__ACTIVITY__
Looking at the data, count the lines where the word "computer" occurs and answer with only the number.

__EXCERPTED DATA__
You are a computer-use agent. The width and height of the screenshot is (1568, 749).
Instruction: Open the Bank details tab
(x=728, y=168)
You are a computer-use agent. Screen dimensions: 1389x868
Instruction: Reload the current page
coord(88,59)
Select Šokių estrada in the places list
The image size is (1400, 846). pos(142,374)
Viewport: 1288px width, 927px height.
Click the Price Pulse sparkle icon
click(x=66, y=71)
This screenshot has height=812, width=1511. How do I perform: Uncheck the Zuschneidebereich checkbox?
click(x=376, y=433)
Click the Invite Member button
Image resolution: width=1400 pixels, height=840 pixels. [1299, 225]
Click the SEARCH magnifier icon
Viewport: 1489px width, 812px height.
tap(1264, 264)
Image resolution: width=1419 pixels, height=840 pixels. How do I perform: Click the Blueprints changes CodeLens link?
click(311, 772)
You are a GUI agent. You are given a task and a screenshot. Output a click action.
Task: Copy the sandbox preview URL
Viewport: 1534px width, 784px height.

__WRITTEN RESPONSE__
2